Summary of Modified Fasting Programs By Hospitals, Clinics, MD’s

Approximately 550 hospitals and clinics nationwide are now using a modified fasting VLCD programs.

Hospitals pay for the VLCD supplement product, but they get free staff trainings and program literature. Staff typically used includes dietitians, nurses, ex-patients, and psychologists. These people provide the patient counseling.

Strong recommendations have come from the NIH and others that the diet medications be used only with strictly supervised medical programs that provide behavioral components. There is a high dropout rate when the medications are used alone, and one usually sees only small amounts of weight loss.

BestDietForMe.com estimates that fully 30% and perhaps more of the total patients in a modified fasting program are re-enrollees (clients that were on the program before), rather than new patients. We believe that many people that were on the diet drugs came back to these fasting plans.

The rise in popularity of the diet medications is bringing more dieters into the realm of medically supervised programs. This can only help boost enrollments in VLCD plans, as some will be found to be unsuitable candidates for the medications.

The increase in the number of bariatric surgeries has benefited VLCD programs and the demand for fasting supplements. Many patients are put on the supplement to lose weight PRIOR to the surgery, to make the operation go smoother, and many patients also use the supplement AFTER the surgery, to assist in the long-term weight maintenance phase.

Most VLCD programs have made their programs more flexible, adding "intermediate" level (more moderate) programs, food entrees, nutrition bars, and higher calorie levels.

Insurers are reimbursing more often for the behavior modification/counseling portion of fasting programs, a good sign.

Although liquid protein diets have been available to American consumers since the mid-late 1970s, many of today's competitors did not exist until the early-mid 1980s. For example, OPTIFAST® (Novartis Nutrition) has been around the longest, since 1976 in the United States. Medifast was introduced in 1980 and the HMR program in 1983. Most of the other companies, however, did not appear until much later... Ross Labs' New Direction (now part of Robard) - 1988, Ultrafast – 1987 (now out of business), Baylor Fast (now not operating) – 1985.

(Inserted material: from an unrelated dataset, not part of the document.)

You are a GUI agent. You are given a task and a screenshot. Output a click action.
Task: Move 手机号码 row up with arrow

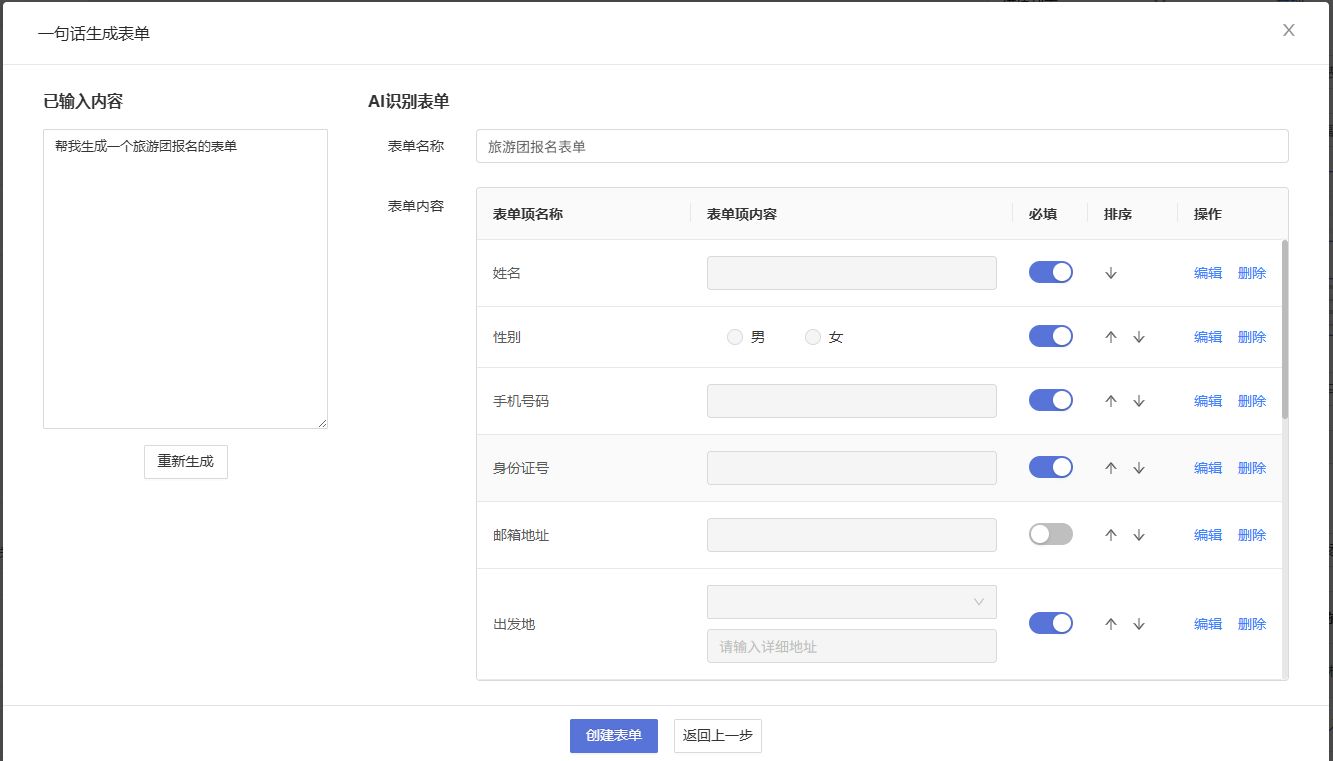click(1110, 401)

Typically, about 70-80% of those on medically monitored fasting programs are women. The average age is 43 years.  Medicare and insurance firms will reimburse patients for the cost of the physical exam and any tests related to obesity conditions, but they generally do NOT reimburse for the supplement formula.

Strictly from a cost/benefit approach, a VLCD program, if successful in maintaining weight loss over the long term, will eliminate future need for ongoing medication, surgeries and other, more costly procedures. Consequently, the VLCD can be viewed as a preventive measure.

Obesity research expert Thomas Wadden pointed out to BestDietForMe.com that VLCD programs are actually more powerful or effective in losing weight than are the diet medications. He says that it’s probably a waste of money for a dieter to use BOTH a VLCD program and the medications. With a VLCD program, one can expect to lose up to 20% of body weight.

A specific diagnosis is always required for a VLCD patient's insurer to reimburse them for part of the total program. The cost of the supplement is not covered (which may represent as much as 50% of the total bill). On average, the VLCD supplement alone accounts for 47% of the total cost of the program, and is not reimbursed by health insurance.

Personnel at various VLCD companies say that the most common diagnoses pertaining to patients include...obesity, Type 2 diabetes, hyperlipidemia, hypercholesterol, hypertension, hypertriglycerdemia, degenerative joint disease, hyperglycemia, arthritis, and sleep apnea.